(Dataset records)
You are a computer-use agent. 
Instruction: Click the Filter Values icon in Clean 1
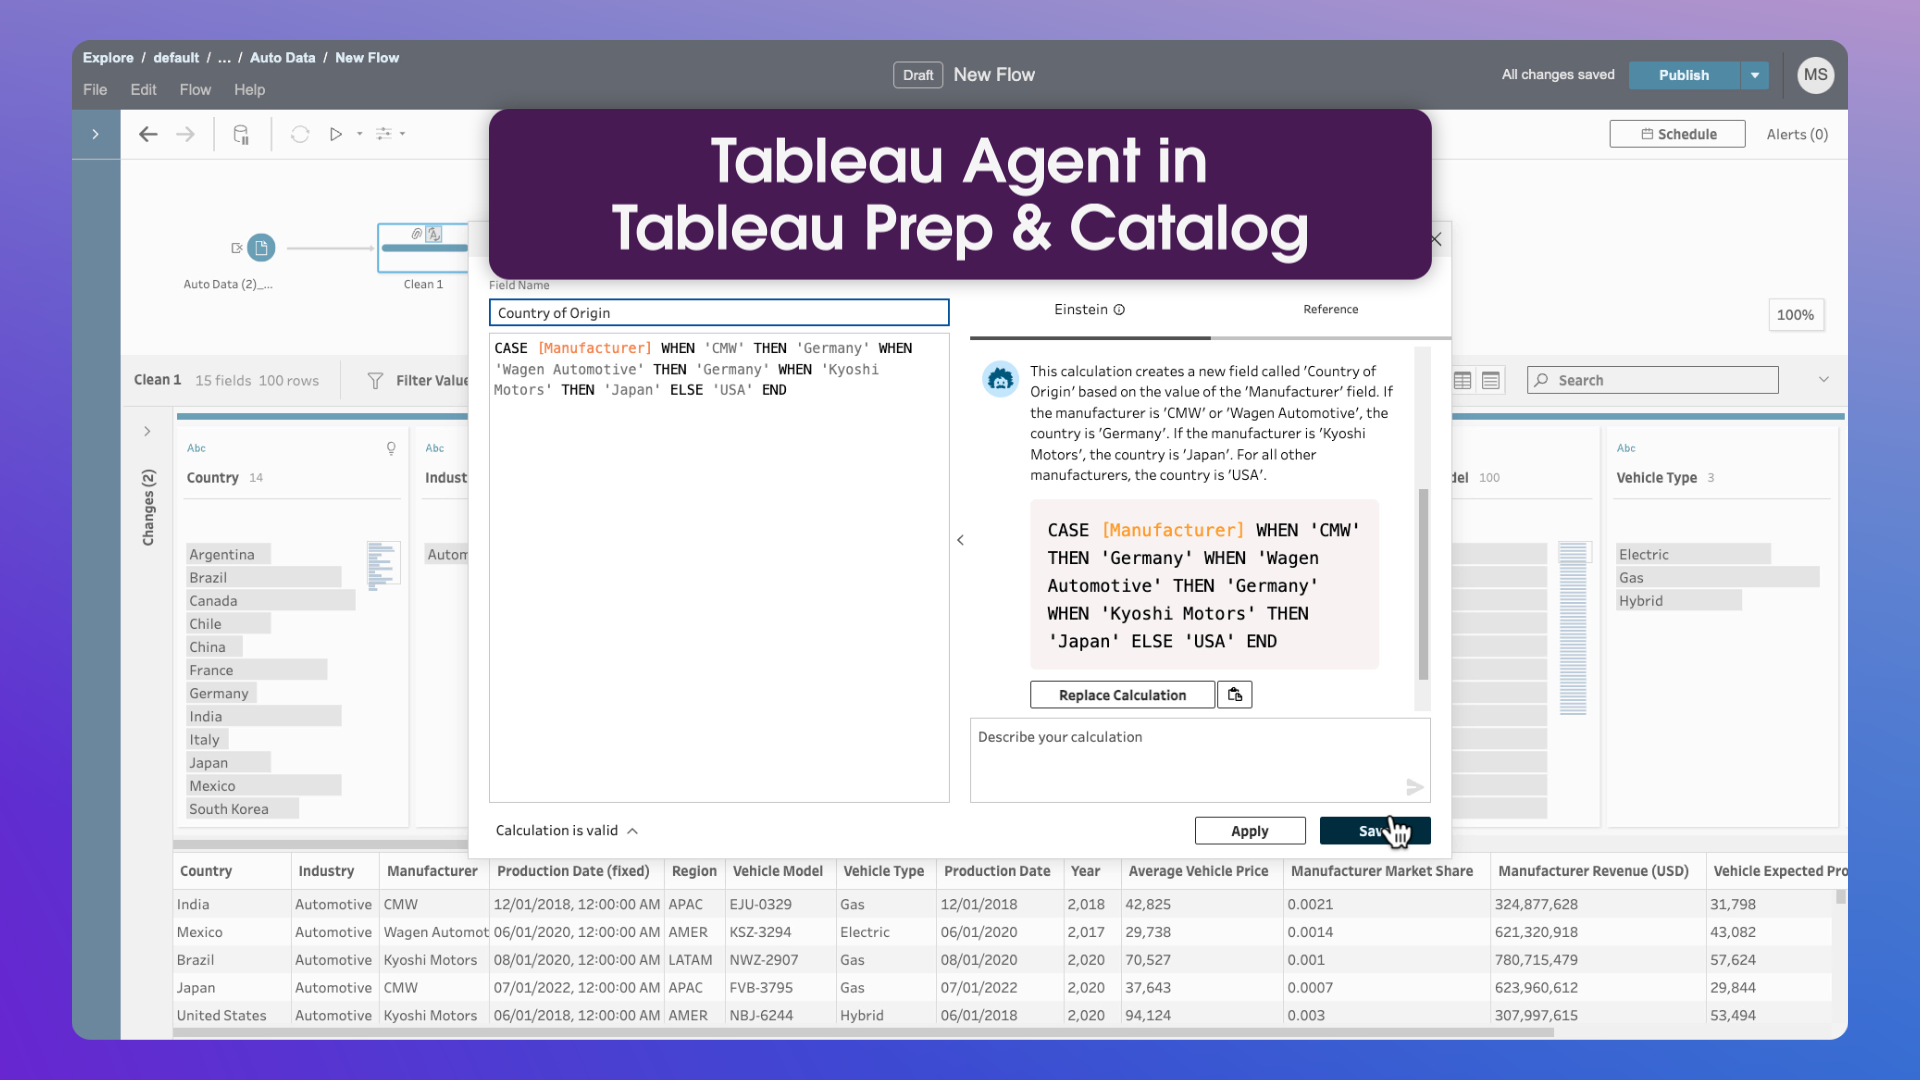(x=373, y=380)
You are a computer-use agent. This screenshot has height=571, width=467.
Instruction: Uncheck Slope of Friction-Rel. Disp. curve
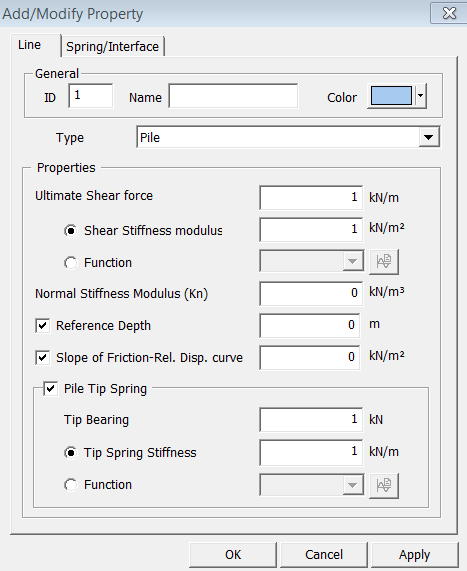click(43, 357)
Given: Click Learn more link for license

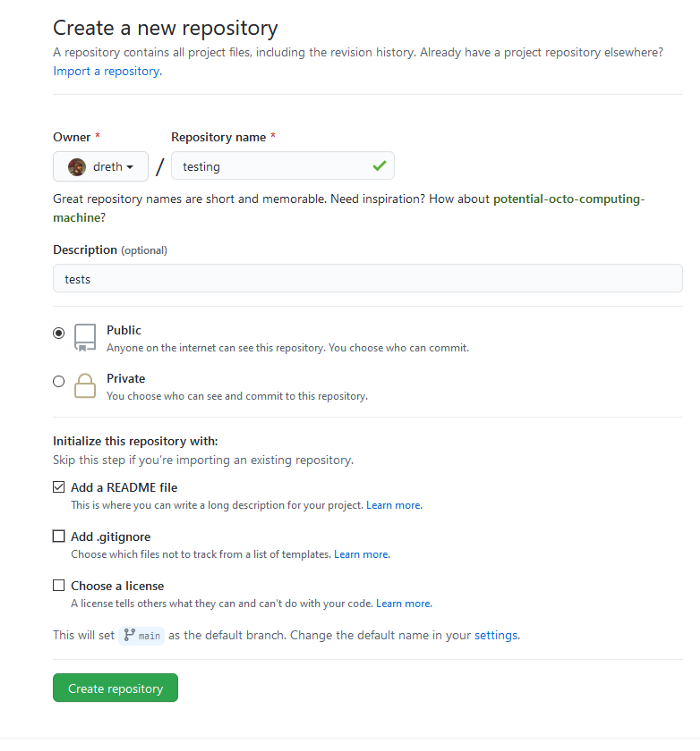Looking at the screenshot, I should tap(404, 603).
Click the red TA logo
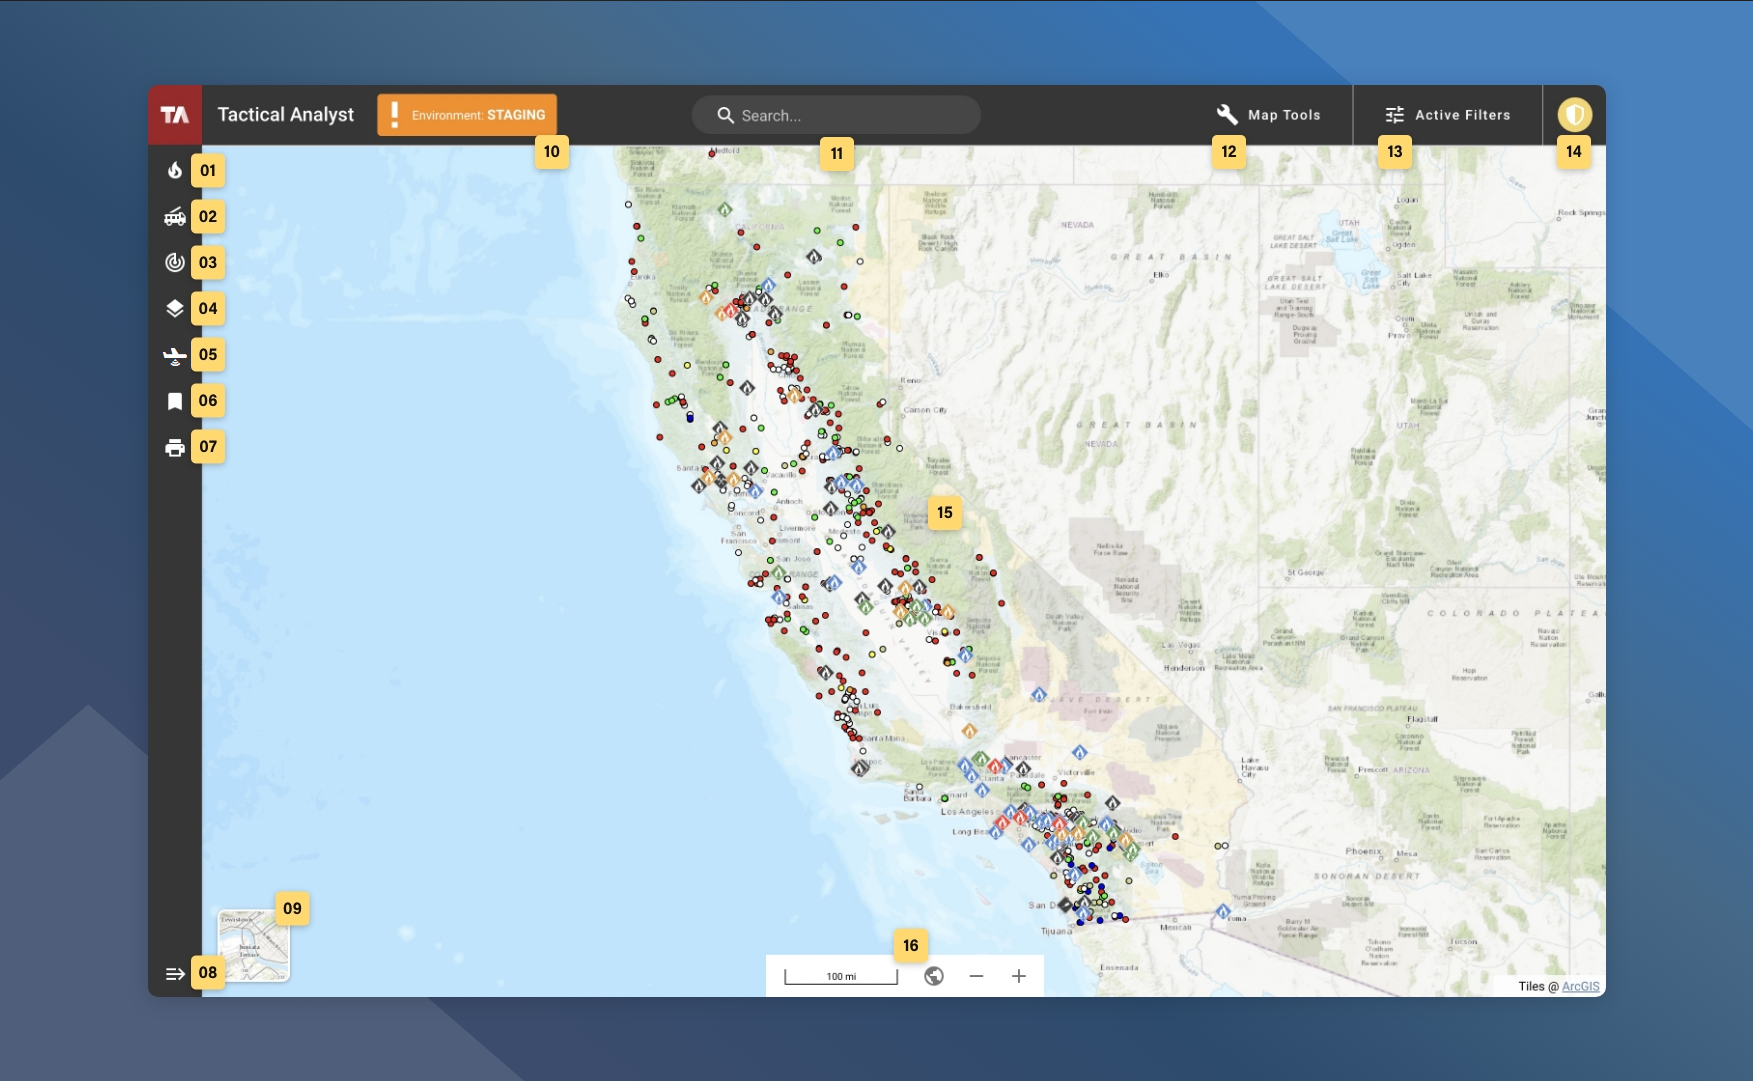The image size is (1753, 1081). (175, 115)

#### Exercise goal
In the data above, find the line containing "You are a computer-use agent. This"; from there, please write out each line through the end, exactly, with the pictures omitted.

#### Response box
You are a computer-use agent. This screenshot has height=571, width=467.
Instruction: Uncheck Slope of Friction-Rel. Disp. curve
click(43, 357)
Given: Click Learn more link for license

Looking at the screenshot, I should tap(404, 603).
Click the red TA logo
The image size is (1753, 1081). (175, 115)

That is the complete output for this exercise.